In our examination, we have assumed the legal capacity of all natural persons, the genuineness of all signatures, the authenticity of all documents submitted to us as originals, the conformity to original documents of all documents submitted to us as certified or photostatic


copies and the authenticity of the originals of such latter documents. In making our examination of documents executed or to be executed by parties other than the Company, we have assumed that such parties had the power, corporate or other, to enter into and perform all obligations thereunder and have also assumed the due authorization by all requisite action, corporate or other, and execution and delivery by such parties of such documents and the validity and binding effect thereof. We have further assumed (i) that each of the Option Agreements to be entered into between the Company and the employees, directors and officers receiving options under the Plans will conform to the applicable form of agreement examined by us, (ii) that no options will be granted under the Plans with exercise prices below the then par value of the Shares and (iii) that no adjustment to the exercise price of any option will result in a reduction of the price per Share issuable upon the exercise of any option to a price below the par value of the Shares at the time of exercise. As to any facts material to the opinions expressed herein which we have not independently established or verified, we have relied upon oral or written statements and representations of officers and other representatives of the Company and others.

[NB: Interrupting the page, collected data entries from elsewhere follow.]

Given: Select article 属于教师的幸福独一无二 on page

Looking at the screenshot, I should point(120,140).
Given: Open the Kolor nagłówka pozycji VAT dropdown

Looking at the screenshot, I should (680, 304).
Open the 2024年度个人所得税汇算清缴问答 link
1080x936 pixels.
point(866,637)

Members of our firm are admitted to the Bar in the State of California, and we do not express any opinion as to the laws of any other jurisdiction other than the General Corporation Law of the State of Delaware to the extent specifically referred to herein.

Based upon and subject to the foregoing, we are of the opinion that the Shares to be issued under the Plans have been duly authorized, and, when the Shares have been issued, delivered and paid for upon exercise of options duly granted pursuant to the terms of the Plans and the Option Agreements, and the Form of Common Stock Certificate representing Shares has been manually signed by an authorized officer of the transfer agent and registrar for the Shares and registered by such transfer agent and registrar, such Shares will be validly issued, fully paid and nonassessable.

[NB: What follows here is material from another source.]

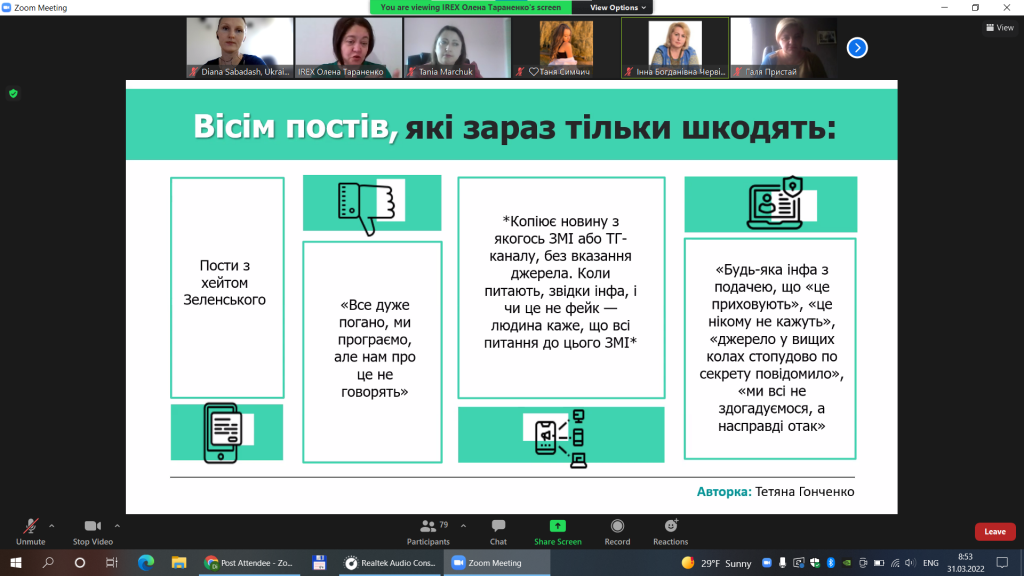1024x576 pixels.
Task: Switch to Realtek Audio Console taskbar item
Action: (x=391, y=562)
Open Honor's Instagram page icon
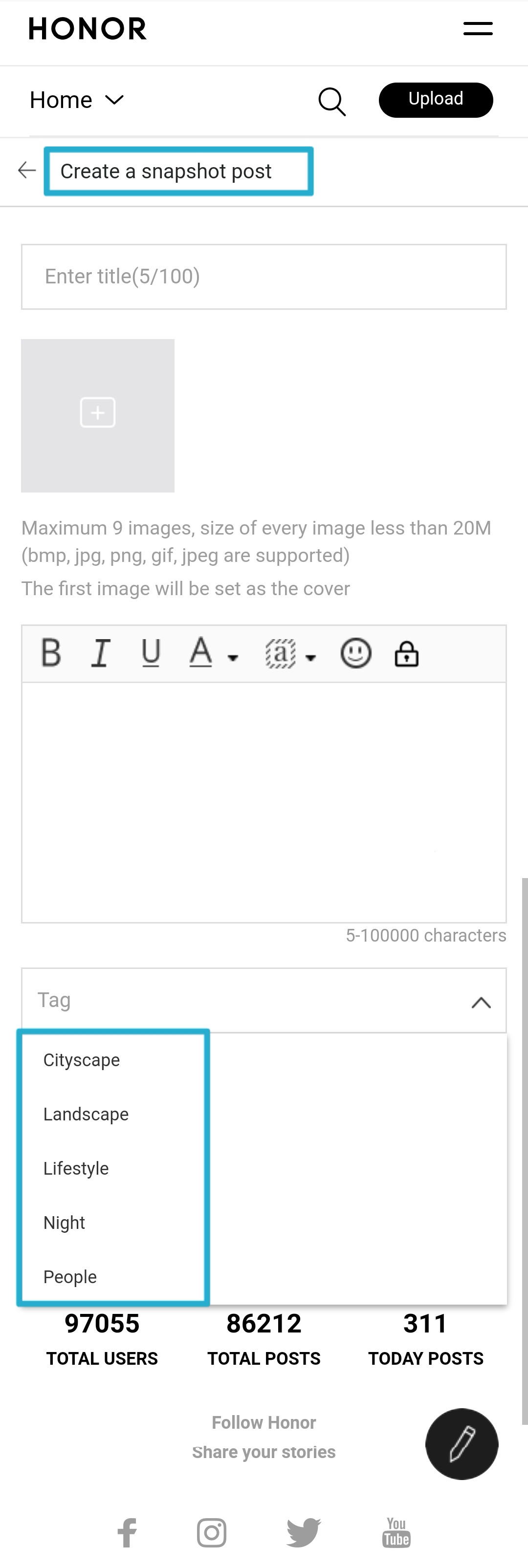528x1568 pixels. (x=211, y=1532)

We hereby consent to the filing of this opinion with the Commission as Exhibit 5.1 to the Registration Statement. In giving such consent, we do not thereby admit that we are included in the category of persons whose consent is required under Section 7 of the Securities Act.

Very truly yours,

/s/ Skadden, Arps, Slate, Meagher & Flom LLP


Exhibit 23.2

CONSENT OF KPMG LLP, INDEPENDENT AUDITORS

We consent to incorporation herein by reference of our report dated July 19, 2000, except as to Note 10, which is as of August 11, 2000, relating to the consolidated balance sheets of Phone.com, Inc. and subsidiaries as of June 30, 1999 and 2000, and the related consolidated statements of operations, stockholders' equity and comprehensive loss, and cash flows for each of the years in the three-year period ended June 30, 2000, which report appears in the June 30, 2000 Annual Report on Form 10-K405 of Openwave Systems Inc., formerly Phone.com, Inc.

                                         /s/ KPMG LLP


Mountain View, California


January 31, 2001


Exhibit 23.3

Consent of Ernst & Young LLP, Independent Auditors

We consent to the incorporation by reference in this Openwave Systems Inc. Registration Statement (Form S-8) of our report dated July 12, 2000, with respect to the consolidated financial statements of Software.com, Inc. included in the Registration Statement (Form S-4 No. 333-44926) as amended and related joint proxy statement/prospectus of Phone.com, Inc. filed with the Securities Exchange Commission on August 31, 2000.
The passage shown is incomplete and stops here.